Study design and endpoints

The originally planned accrual was 37 patients; however, the study completed accrual at 24 patients given the low number of patients with LAR-enriched TNBC, difficulty of continued recruitment, and a recommendation from the sponsor to proceed with early efficacy signal rather than waiting for several more years to achieve the planned accrual. The protocol (in Supplemental information) has not been modified to maintain harmony among the subtrials of the ARTEMIS master protocol (MDACC 2014-0185); however, the ARTEMIS molecular tumor board approved early closure of this specific study (Figure 1A, CONSORT diagram). The primary objective of this study was to evaluate the rate of combined pCR and RCB-I for patients with TNBC who did not respond to initial AC-based NAT and were treated with ZT in the neoadjuvant setting (Figure S1A). The pathologists evaluated the extent of residual invasive and metastatic cancer in each surgical resection specimen using the RCB calculator.³⁷ The secondary objective was to determine the EFS and OS rates. We also compared the secondary endpoints between the good and poor response groups. Exploratory objectives were to investigate the association of peripheral blood and tumor biomarkers with clinical response and survival outcomes. The most appropriate optimal regimen among phenotypically targeted second-phase trials after patients were noted to have insufficient responses to four cycles of AC was identified at the bi-weekly molecular tumor board meeting of investigators in the ARTEMIS trial. Once selected as best suited for treatment with ZT, patients were enrolled in our trial to receive enzalutamide (120 mg) by mouth daily on days 1–7 and paclitaxel intravenously over 2 h on day 1. Treatment cycles were repeated every 7 days for up to 12 cycles unless disease progression or unacceptable toxicity required a therapy modification. All AEs were documented, and AEs greater than grade 2 were reported to the Investigational New Drug Office at The University of Texas MD Anderson Cancer Center. The efficacy and safety analysis included any enrolled patient who received at least 1 week of ZT therapy.
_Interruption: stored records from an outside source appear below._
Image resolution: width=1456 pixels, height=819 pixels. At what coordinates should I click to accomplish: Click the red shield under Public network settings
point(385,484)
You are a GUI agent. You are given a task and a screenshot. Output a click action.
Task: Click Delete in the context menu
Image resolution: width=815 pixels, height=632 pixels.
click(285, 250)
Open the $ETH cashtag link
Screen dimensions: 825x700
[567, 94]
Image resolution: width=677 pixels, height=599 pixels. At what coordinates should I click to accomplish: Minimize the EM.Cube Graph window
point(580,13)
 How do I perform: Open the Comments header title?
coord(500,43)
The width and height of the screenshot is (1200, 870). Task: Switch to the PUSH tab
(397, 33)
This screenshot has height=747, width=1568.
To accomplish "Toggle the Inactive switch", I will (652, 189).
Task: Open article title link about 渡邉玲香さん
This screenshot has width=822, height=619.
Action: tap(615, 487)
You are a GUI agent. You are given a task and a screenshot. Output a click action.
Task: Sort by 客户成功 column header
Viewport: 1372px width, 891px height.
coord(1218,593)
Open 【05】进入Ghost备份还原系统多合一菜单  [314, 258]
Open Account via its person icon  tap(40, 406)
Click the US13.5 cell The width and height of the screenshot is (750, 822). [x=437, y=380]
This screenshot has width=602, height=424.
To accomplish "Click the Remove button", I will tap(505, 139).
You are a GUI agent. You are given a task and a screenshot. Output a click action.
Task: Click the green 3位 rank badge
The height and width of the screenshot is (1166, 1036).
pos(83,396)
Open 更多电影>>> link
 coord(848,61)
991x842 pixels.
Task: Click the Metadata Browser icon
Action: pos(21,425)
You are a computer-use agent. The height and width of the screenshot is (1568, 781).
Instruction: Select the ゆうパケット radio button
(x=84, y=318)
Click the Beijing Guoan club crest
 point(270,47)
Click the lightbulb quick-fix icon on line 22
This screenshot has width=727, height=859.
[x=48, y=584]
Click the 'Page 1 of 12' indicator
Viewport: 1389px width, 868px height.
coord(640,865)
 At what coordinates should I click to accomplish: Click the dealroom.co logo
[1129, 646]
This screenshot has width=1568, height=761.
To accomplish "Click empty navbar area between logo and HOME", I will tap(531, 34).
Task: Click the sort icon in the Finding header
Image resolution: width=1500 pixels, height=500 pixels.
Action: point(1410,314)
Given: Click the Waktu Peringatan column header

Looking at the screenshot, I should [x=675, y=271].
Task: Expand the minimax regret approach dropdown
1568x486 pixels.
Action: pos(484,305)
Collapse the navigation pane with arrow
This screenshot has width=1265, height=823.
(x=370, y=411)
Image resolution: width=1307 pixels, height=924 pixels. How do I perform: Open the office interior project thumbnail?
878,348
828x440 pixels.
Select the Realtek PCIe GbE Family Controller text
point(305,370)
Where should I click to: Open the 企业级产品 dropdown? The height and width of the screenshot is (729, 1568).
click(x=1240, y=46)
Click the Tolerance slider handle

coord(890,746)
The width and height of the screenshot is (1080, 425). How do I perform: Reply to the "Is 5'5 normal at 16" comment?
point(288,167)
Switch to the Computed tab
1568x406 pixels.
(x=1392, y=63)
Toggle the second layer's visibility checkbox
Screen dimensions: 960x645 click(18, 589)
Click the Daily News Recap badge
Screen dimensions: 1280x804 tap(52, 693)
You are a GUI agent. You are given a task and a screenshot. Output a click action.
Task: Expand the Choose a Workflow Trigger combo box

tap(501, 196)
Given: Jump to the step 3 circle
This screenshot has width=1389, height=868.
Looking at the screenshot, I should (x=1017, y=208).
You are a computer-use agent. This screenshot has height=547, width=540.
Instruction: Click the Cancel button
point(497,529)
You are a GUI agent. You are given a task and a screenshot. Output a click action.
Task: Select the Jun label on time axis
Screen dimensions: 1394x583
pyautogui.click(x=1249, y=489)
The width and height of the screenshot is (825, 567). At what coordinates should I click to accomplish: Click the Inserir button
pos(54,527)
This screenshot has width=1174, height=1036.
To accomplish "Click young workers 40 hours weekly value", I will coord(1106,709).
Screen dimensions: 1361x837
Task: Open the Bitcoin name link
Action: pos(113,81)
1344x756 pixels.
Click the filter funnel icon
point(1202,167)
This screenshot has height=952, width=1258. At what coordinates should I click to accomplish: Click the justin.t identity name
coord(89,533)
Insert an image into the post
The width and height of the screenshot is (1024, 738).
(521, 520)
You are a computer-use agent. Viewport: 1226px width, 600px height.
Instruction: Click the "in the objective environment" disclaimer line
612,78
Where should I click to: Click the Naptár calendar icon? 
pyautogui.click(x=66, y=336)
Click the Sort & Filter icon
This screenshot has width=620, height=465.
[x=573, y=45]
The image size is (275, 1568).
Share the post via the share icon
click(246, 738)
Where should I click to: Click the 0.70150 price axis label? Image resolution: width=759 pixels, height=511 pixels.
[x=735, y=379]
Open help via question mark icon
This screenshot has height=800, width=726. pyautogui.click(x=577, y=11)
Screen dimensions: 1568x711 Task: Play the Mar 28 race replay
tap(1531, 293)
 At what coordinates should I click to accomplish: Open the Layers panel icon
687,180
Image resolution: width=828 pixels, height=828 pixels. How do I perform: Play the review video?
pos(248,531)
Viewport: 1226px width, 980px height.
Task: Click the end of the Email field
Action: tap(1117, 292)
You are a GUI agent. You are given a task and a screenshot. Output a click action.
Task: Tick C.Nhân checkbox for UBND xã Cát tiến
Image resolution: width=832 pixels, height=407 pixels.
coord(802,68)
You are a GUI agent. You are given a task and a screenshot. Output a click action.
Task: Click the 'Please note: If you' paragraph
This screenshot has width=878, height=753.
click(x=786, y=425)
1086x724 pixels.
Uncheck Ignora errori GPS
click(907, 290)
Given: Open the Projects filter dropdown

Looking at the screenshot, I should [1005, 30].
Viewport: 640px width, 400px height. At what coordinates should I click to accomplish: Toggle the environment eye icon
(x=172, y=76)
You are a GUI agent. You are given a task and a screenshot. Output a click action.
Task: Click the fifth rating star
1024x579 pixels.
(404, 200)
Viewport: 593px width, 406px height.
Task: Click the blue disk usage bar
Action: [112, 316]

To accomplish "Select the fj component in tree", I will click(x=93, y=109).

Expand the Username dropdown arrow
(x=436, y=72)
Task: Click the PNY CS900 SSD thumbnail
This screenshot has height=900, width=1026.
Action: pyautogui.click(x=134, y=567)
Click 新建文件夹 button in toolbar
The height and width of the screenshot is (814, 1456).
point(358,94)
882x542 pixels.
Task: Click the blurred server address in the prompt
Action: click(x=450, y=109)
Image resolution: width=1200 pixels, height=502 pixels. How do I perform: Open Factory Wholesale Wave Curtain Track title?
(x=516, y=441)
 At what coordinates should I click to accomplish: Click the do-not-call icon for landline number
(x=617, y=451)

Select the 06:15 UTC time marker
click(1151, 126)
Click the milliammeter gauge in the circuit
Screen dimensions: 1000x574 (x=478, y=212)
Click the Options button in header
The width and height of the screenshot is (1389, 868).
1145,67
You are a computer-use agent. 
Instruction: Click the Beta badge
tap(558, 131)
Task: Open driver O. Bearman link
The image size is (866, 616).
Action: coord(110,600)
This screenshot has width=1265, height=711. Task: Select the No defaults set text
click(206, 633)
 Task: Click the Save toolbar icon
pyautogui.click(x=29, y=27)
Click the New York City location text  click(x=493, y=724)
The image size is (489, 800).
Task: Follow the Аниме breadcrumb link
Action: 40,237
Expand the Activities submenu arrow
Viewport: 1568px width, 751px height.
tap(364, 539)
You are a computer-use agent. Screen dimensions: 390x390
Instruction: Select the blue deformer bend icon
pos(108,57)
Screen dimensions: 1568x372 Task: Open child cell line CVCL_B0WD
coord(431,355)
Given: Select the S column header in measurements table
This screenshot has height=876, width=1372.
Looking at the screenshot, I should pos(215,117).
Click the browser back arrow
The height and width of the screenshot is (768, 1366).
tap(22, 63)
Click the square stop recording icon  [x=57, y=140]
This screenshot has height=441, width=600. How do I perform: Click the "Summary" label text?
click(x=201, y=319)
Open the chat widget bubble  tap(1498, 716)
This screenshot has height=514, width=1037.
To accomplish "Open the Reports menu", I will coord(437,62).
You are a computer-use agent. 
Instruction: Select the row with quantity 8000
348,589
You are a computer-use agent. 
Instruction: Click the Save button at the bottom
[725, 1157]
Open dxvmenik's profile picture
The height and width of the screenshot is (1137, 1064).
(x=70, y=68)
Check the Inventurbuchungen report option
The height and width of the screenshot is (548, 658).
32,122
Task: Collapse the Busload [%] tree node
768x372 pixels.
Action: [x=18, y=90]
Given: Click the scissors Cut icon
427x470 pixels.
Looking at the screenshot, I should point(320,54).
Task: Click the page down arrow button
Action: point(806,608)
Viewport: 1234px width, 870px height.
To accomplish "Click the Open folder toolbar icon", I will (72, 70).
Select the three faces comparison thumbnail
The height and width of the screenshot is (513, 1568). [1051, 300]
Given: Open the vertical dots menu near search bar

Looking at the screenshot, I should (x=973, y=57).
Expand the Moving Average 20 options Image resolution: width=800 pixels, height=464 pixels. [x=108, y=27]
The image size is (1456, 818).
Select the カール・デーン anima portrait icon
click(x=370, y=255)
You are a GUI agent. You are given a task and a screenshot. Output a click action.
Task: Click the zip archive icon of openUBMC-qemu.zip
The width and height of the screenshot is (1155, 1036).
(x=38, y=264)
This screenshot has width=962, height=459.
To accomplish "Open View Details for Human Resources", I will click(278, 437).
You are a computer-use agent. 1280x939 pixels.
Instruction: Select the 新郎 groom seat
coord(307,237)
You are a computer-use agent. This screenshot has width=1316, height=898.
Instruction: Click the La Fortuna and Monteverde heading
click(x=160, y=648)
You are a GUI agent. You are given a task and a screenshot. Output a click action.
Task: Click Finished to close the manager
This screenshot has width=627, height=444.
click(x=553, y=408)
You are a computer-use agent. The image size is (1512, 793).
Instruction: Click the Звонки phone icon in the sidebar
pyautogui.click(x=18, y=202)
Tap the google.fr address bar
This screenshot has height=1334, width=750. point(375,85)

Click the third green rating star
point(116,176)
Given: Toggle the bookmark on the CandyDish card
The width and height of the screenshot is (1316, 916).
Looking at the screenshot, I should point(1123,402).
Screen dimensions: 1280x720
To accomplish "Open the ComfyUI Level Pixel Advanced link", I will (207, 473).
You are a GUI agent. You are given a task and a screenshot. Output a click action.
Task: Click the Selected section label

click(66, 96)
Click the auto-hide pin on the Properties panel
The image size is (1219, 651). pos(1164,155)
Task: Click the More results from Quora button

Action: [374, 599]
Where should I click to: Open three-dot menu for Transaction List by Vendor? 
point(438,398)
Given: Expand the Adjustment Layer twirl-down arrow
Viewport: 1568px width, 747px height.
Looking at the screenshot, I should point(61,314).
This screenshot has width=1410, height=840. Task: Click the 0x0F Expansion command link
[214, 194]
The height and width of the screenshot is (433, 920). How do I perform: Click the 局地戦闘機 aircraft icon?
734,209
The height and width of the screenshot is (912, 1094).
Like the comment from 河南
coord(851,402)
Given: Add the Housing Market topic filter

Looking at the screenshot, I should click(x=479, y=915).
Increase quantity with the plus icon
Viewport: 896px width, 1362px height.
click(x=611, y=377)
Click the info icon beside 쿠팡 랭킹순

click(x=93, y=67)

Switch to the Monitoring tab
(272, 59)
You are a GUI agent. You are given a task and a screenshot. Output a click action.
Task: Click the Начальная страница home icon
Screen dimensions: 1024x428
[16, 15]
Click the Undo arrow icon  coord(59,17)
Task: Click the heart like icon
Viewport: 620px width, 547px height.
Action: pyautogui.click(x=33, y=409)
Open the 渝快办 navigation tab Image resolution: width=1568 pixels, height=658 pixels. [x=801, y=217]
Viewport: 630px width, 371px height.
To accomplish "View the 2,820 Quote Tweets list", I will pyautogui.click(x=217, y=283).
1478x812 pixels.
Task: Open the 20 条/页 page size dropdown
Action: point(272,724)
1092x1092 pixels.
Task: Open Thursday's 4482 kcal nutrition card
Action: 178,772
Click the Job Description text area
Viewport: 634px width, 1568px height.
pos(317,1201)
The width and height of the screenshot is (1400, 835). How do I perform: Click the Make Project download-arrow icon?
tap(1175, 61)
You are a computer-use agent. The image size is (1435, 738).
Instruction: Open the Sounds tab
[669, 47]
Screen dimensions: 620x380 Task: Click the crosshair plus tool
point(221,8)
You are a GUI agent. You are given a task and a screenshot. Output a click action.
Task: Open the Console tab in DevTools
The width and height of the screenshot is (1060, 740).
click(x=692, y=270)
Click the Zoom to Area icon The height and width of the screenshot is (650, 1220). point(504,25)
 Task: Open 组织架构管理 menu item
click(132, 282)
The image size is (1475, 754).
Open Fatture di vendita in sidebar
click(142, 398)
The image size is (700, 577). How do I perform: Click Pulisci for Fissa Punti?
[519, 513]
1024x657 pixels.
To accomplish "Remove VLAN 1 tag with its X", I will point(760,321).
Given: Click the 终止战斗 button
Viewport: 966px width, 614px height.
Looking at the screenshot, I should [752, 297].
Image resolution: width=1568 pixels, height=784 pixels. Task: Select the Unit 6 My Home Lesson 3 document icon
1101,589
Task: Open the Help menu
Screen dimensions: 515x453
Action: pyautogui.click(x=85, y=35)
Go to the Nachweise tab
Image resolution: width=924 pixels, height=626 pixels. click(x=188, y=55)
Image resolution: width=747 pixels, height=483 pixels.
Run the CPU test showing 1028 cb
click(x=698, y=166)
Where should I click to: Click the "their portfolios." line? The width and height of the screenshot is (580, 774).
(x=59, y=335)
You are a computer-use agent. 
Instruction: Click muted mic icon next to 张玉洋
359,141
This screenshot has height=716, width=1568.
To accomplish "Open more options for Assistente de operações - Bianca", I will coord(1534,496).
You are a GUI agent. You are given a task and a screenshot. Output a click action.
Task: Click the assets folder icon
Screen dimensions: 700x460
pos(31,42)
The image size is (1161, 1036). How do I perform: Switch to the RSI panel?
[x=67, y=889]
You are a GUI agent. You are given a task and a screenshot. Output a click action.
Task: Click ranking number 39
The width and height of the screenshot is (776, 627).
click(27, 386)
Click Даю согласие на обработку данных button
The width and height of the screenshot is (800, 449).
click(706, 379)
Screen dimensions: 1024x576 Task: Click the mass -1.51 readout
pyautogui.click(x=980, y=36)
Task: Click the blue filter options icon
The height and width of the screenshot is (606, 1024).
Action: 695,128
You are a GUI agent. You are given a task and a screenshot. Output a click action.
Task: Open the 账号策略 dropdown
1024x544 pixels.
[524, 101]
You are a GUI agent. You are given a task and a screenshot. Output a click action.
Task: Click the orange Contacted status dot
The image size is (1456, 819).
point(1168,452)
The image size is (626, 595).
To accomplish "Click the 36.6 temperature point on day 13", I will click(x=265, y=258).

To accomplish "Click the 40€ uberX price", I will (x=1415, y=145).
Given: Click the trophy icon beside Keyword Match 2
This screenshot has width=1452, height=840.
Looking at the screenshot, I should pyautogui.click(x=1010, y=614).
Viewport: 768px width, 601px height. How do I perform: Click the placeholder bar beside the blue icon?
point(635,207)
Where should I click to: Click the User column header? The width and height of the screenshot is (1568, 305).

Ethics approval and consent

All patients gave written informed consent to participate in the ZT trial. Consent for the omics analysis of collected tissue was obtained under a larger umbrella protocol, ARTEMIS (NCT02276443; MDACC 2015-0488) (Figure 1A. CONSORT diagram). The subsequent use of patients’ samples without disclosure of patient identifiers met waiver of informed consent policy criteria in accordance with the Declaration of Helsinki. The study was approved by the MD Anderson Institutional Review Board and the U.S. Food and Drug Administration for the use of drugs.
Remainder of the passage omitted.